LG Display’s statement omits some technical details needed to evaluate the test results. The company did not share the name, monitor model, screen resolution and graphics hardware of the FPS game used by the players. In addition, the test time, frame rate produced by the computer, individual player results and margin of error were not included in the statement. Since complete statistical data is not available, the confidence interval for the 10 percent difference between 240 Hz and 480 Hz is unknown.
Frame rate plays an important role in taking advantage of the number of images offered by the 480 Hz screen. When the computer cannot get close to 480 frames per second, the panel cannot display a completely new game frame with each refresh. In addition, resolution and graphics settings directly change the number of frames produced by the graphics card. LG Display did not specify in its description what average frame rates the test computer achieved at these four refresh rates.
Independent academic studies offer different results regarding the effect of refresh rate on player performance. A study conducted in 2024 with 26 participants found no significant difference in player performance after 30 Hz.

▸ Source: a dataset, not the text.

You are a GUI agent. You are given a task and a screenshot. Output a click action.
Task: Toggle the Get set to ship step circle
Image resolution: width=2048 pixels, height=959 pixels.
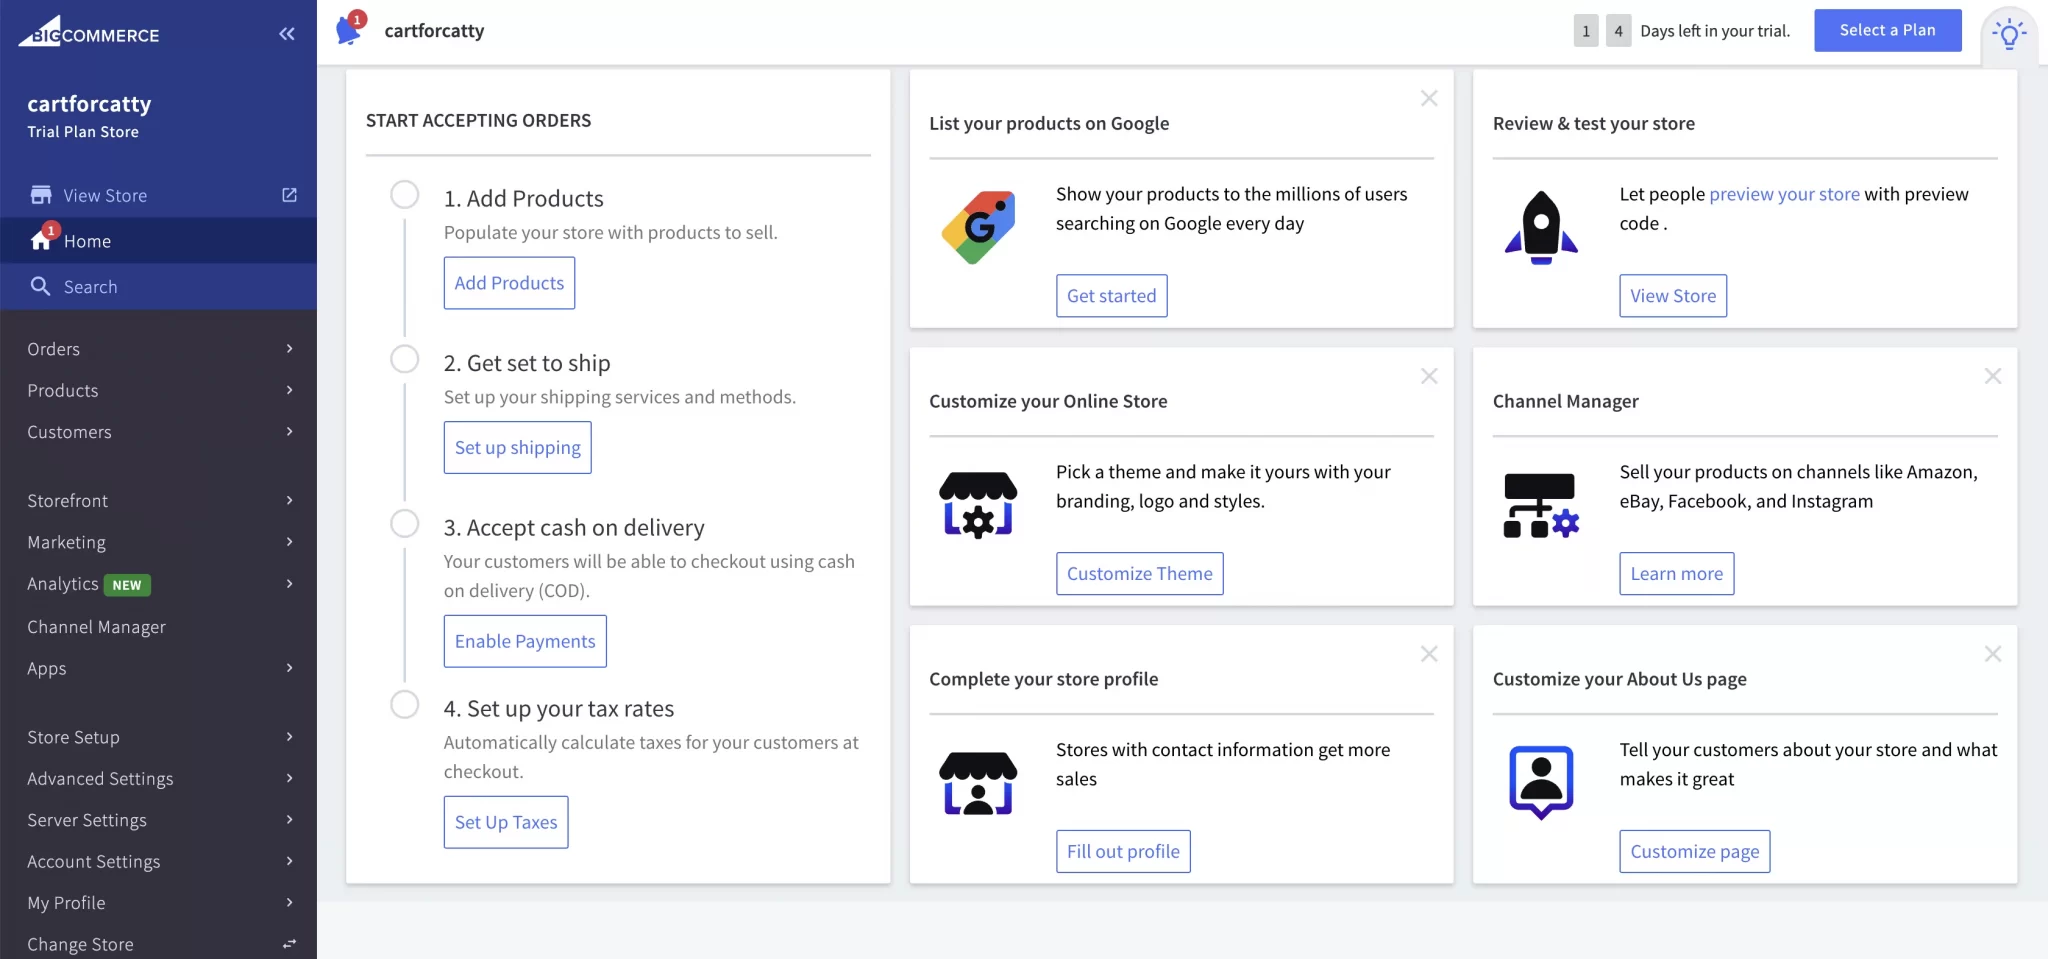coord(405,359)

In contrast, another study from 2026 determined that low latency with a high refresh rate increased target accuracy. The same study also added to the measurement results that participants eliminated targets in a shorter time.
Differences in game, task, player level, panel, and computer between studies prevent direct comparison of results. LG Display’s experiment included only adult male gamers, limiting the total number of participants to 31 people. The company also did not share with the public the competitive gaming experience of the participants and their distribution by skill level. The results declared are based on hit scores recorded at 60 Hz, 240 Hz, 360 Hz and 480 Hz settings.